══ Selected excerpt ══

In reply to Stephen Barrett, 11 months ago

Stephen Barrett wrote:

If aspects such as intensity and the particular shade or hue can move "red" from worst to best, how can the graph be used? My interpretation of the graph is that the average resolution decreases from approx 1800 LP/picture height at f/3 to about 1350 at f/11 and that there are colour/ intensity / hue / tint variations of approximately +/- 200. Would that be a fair interpretation if you were taking a picture of, say, a red flower and could not assess what kind of red it was?

Hi Stephen, in relation to colour resolution/intensity/contrast, some tests I did a while back
using Jimmy's coloured Es chart with different coloured backgrounds might be of interest: http://www.dpreview.com/forums/post/51413807 .

I prepared a table comparing my resolution results with the visual contrast ratio of coloured text on a coloured background according to international standards for webpages. As shown in that table, in most cases, a high contrast ratio corresponded with a high resolution of the Es. However, there were cases where the ratio didn't successfully predict the outcome for resolution.

From the results I prepared a listing of colour combination that gave very good resoluton and those which gave poor resolution, as copied below:

Combinations giving very good resolution:

Red on cyan, or white, or yellow, or pale grey

Green on dark blue Blue on cyan, or white Magenta on white, or pale grey, or yellow

Cyan on dark blue, or black, or dark grey

Yellow on dark blue, or black, or dark grey

Black on white, or green, or pale blue, or pale grey, or cyan.

Combinations giving poor resolution:

Red on dark blue, or magenta, or mid grey

Blue on black, or dark grey

Green on pale blue, or cyan

Magenta on red, or mid grey

Cyan on pale blue, or green Yellow on pale grey, or white

Black on dark blue.

I suggested that optical crosstalk on the Bayer matrix might possibly be implicated in the cases of low resolution.

═══

*Brief A*.
Answer these questions from the forum reply about color resolution:
(i) In Stephen Barrett's interpretation of the graph, what is the approximate average resolution at f/3?
(ii) On which backgrounds did red text give poor resolution?
(iii) What did the writer suggest might be implicated in the cases of low resolution?
The entries that follow are unrelated to the forum reply above.

══ Data for this task ══

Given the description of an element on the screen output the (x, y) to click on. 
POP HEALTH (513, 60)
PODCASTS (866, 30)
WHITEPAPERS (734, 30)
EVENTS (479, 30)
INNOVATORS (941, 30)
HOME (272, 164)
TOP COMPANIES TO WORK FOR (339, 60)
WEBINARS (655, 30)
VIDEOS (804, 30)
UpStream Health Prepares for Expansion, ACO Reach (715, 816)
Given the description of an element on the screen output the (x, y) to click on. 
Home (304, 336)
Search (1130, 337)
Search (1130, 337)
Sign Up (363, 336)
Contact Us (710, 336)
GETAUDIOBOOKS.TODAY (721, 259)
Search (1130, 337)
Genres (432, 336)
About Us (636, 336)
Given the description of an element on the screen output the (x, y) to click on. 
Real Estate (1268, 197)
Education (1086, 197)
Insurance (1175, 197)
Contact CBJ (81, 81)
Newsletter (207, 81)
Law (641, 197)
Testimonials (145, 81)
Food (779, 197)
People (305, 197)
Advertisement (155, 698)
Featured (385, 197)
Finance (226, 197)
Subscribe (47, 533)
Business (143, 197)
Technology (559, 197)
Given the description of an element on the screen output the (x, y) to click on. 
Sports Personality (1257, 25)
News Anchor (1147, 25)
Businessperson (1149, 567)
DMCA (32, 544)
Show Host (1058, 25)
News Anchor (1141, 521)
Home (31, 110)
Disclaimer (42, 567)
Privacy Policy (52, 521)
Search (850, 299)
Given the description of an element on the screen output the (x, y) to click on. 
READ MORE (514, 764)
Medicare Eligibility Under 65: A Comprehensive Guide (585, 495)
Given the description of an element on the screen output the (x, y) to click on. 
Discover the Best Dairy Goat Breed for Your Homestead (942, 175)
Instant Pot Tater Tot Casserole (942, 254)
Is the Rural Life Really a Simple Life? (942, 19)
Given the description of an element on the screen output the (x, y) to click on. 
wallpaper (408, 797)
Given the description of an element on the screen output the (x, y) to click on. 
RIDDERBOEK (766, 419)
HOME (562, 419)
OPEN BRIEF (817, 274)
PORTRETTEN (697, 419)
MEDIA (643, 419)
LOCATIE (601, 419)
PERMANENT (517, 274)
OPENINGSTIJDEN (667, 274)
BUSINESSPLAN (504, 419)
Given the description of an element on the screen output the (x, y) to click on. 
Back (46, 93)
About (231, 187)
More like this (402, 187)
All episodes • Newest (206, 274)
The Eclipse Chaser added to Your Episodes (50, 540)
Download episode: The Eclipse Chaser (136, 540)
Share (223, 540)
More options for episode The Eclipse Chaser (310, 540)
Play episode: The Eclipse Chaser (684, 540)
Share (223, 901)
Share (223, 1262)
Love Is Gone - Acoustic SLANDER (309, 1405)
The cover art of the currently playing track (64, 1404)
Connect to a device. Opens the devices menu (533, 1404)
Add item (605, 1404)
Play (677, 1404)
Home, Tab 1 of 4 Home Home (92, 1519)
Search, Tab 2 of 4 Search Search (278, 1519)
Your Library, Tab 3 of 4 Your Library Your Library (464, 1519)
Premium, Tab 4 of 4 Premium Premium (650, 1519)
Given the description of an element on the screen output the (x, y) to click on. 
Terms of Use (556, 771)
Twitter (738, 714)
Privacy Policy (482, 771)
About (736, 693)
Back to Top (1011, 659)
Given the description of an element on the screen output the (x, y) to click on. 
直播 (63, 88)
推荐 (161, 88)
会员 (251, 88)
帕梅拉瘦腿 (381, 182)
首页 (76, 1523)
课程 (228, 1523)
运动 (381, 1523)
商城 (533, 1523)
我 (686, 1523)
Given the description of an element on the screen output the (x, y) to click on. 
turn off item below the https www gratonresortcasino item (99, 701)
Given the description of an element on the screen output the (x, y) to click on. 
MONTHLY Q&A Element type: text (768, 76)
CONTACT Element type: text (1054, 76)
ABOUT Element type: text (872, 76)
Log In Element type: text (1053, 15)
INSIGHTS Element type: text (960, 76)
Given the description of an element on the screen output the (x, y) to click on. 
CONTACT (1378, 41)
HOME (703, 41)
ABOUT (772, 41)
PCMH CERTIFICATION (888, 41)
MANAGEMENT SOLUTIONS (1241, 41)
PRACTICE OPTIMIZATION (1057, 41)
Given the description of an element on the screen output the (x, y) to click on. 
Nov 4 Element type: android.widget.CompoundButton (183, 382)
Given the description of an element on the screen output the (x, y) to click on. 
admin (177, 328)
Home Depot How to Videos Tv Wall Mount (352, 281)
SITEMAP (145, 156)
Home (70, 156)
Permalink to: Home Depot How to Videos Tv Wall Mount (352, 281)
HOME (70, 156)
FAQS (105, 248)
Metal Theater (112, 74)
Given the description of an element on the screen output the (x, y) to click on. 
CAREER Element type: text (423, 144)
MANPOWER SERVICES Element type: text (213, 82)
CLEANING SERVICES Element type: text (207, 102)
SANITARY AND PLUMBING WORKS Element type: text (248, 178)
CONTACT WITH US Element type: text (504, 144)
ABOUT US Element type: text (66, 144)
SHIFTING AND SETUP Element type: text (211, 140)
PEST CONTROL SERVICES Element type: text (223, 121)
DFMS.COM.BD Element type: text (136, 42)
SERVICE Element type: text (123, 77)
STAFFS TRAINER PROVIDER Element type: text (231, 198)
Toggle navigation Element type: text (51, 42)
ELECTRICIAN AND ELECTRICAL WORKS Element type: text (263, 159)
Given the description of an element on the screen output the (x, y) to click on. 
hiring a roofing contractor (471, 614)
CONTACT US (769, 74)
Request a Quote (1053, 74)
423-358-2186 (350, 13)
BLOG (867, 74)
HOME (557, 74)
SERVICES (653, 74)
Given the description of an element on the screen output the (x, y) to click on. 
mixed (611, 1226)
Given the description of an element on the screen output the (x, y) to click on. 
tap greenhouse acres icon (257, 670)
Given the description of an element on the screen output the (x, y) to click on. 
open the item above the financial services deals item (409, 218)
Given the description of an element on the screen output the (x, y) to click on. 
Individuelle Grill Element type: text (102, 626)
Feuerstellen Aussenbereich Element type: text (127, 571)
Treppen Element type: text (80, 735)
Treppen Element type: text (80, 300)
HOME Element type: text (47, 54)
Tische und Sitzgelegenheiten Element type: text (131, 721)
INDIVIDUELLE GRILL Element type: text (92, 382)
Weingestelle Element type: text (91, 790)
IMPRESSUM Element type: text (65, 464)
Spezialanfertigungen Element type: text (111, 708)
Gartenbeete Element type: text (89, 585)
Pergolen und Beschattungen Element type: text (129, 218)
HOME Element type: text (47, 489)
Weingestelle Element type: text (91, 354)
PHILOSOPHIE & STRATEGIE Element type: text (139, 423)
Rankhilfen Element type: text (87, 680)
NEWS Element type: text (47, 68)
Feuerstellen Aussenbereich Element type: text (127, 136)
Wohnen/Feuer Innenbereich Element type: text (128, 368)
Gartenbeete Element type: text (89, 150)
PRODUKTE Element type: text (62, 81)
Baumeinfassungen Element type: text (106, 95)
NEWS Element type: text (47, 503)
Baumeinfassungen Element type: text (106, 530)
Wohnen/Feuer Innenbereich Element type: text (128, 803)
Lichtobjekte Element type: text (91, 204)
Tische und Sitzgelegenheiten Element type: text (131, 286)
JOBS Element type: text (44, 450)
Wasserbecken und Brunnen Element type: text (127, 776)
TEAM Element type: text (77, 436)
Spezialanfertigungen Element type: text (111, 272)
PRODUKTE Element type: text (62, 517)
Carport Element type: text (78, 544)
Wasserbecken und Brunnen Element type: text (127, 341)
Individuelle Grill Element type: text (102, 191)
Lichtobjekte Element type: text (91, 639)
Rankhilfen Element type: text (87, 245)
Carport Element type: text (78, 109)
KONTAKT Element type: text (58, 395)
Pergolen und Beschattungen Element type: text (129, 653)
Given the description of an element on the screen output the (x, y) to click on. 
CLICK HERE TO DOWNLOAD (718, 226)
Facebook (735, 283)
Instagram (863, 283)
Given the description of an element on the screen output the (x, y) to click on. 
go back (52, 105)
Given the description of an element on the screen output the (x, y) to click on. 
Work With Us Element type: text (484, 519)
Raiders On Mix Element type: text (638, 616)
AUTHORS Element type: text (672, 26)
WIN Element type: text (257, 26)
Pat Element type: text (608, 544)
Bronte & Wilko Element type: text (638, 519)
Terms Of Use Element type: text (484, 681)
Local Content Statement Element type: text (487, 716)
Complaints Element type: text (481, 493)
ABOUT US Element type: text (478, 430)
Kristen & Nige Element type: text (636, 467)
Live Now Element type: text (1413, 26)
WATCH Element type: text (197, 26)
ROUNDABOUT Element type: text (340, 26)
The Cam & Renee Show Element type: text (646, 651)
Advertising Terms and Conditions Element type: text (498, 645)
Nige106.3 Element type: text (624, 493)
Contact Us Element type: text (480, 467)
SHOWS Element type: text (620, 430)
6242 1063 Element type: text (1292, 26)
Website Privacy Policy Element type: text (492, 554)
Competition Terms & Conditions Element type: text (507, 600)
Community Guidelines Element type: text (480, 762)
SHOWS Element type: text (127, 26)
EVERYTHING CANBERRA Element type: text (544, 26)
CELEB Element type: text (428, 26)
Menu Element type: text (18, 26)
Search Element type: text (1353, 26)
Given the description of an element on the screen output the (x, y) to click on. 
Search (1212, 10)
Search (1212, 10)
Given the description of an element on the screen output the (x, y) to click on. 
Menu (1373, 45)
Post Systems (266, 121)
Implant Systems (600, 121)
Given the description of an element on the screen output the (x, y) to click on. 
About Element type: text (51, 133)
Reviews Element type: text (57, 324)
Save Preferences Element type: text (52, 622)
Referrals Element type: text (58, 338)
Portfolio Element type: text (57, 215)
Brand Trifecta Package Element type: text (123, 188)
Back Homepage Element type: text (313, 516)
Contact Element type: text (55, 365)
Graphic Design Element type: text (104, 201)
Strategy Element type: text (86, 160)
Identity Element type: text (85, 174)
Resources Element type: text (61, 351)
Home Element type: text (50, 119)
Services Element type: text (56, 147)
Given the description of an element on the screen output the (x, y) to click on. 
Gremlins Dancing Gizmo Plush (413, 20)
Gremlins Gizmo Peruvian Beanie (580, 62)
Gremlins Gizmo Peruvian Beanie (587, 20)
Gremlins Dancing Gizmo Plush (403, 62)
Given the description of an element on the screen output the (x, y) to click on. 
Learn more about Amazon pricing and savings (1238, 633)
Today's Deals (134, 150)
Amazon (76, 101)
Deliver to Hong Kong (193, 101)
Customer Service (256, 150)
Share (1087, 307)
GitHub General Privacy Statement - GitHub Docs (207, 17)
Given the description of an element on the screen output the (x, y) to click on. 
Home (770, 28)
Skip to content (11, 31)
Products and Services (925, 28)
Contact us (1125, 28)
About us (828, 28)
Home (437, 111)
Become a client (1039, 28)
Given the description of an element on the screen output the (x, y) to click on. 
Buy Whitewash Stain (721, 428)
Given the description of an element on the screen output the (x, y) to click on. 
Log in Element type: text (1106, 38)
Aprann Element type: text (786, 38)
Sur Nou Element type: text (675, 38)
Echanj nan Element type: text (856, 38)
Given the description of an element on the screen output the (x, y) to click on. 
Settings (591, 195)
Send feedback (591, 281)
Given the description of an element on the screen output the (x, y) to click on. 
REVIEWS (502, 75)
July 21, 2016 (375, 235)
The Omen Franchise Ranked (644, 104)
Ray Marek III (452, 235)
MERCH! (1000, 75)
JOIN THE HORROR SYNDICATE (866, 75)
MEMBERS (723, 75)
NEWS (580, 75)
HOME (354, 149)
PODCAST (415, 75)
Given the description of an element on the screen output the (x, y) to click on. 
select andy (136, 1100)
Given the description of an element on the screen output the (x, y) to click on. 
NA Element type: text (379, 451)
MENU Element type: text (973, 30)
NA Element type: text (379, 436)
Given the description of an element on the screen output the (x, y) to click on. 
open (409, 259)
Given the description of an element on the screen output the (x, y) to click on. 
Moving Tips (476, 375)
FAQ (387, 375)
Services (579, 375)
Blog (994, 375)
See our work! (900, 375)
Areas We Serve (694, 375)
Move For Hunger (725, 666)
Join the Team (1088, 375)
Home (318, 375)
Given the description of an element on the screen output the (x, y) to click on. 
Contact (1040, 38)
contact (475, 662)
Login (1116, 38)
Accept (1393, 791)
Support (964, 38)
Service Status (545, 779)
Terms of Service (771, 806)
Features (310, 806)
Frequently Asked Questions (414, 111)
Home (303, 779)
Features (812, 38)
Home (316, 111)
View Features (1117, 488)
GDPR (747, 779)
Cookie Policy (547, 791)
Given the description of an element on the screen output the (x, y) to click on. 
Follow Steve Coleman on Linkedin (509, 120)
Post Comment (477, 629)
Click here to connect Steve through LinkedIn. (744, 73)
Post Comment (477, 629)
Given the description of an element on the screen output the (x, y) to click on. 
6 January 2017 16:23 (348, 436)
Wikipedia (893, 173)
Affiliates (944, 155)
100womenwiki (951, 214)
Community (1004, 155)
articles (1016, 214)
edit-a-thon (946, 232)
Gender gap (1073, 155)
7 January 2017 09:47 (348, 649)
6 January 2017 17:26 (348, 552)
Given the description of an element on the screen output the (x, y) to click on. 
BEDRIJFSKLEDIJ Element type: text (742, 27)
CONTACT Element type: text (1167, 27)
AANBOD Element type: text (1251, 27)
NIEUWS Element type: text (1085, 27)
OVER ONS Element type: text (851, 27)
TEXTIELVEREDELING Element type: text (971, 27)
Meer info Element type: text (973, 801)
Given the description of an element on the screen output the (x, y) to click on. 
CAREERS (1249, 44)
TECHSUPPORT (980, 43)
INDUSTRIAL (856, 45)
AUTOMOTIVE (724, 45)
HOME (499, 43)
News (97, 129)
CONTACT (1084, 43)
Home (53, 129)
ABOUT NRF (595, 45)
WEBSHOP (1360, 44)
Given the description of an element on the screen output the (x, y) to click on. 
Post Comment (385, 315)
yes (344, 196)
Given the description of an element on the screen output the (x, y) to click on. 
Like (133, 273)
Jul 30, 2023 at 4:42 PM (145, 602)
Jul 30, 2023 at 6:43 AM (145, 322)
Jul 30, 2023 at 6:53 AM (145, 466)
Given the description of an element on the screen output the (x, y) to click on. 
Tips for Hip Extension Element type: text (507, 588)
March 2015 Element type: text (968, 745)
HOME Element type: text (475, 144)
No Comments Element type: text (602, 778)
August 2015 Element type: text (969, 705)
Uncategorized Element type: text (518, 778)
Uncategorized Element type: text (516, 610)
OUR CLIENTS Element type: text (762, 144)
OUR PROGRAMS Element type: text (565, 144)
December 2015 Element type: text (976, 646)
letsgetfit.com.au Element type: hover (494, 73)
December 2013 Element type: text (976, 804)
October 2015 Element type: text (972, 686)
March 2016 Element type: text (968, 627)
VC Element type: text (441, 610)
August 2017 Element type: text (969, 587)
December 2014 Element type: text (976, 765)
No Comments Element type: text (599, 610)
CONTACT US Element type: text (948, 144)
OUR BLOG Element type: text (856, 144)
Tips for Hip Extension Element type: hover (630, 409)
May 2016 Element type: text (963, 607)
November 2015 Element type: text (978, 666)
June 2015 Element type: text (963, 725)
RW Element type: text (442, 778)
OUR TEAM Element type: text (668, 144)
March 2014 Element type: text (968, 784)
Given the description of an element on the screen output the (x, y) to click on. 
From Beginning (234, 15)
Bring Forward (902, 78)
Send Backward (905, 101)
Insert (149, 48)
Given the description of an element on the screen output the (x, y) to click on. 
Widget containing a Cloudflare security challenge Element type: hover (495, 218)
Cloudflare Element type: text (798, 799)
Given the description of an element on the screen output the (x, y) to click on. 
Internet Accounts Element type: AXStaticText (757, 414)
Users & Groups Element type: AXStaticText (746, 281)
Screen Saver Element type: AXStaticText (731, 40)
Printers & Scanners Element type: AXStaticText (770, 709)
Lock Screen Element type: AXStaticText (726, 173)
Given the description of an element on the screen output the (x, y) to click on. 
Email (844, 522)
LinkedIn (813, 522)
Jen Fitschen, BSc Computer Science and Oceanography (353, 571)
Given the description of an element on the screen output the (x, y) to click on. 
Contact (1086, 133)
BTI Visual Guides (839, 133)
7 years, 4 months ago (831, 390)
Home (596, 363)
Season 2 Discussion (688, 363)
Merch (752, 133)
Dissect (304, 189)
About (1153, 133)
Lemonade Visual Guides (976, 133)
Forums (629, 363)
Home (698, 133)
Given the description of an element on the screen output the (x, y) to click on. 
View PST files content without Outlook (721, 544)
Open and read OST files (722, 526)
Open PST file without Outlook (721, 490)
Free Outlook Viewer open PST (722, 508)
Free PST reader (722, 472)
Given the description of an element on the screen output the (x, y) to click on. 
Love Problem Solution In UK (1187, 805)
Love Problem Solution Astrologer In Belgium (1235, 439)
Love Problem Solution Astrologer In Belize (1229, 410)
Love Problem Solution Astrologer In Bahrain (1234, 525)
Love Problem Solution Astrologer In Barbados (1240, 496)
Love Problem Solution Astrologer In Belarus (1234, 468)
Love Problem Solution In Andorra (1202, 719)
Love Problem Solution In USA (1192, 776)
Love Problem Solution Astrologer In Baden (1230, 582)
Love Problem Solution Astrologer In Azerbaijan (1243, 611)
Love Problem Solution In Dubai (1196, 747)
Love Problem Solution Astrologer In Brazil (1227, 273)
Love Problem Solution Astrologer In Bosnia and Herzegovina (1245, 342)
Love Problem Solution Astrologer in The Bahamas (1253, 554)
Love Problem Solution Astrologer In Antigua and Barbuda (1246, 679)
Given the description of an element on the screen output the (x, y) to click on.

═══

*Brief B*.
Return the lines of the entries unchanged, starting at the first line of the entries and ending at the line that contains "People (305, 197)", with both included.

*Exercise solution A*.
(i) Approximately 1800 LP/picture height.
(ii) Dark blue, magenta, or mid grey.
(iii) Optical crosstalk on the Bayer matrix.

*Exercise solution B*.
Given the description of an element on the screen output the (x, y) to click on. 
POP HEALTH (513, 60)
PODCASTS (866, 30)
WHITEPAPERS (734, 30)
EVENTS (479, 30)
INNOVATORS (941, 30)
HOME (272, 164)
TOP COMPANIES TO WORK FOR (339, 60)
WEBINARS (655, 30)
VIDEOS (804, 30)
UpStream Health Prepares for Expansion, ACO Reach (715, 816)
Given the description of an element on the screen output the (x, y) to click on. 
Home (304, 336)
Search (1130, 337)
Search (1130, 337)
Sign Up (363, 336)
Contact Us (710, 336)
GETAUDIOBOOKS.TODAY (721, 259)
Search (1130, 337)
Genres (432, 336)
About Us (636, 336)
Given the description of an element on the screen output the (x, y) to click on. 
Real Estate (1268, 197)
Education (1086, 197)
Insurance (1175, 197)
Contact CBJ (81, 81)
Newsletter (207, 81)
Law (641, 197)
Testimonials (145, 81)
Food (779, 197)
People (305, 197)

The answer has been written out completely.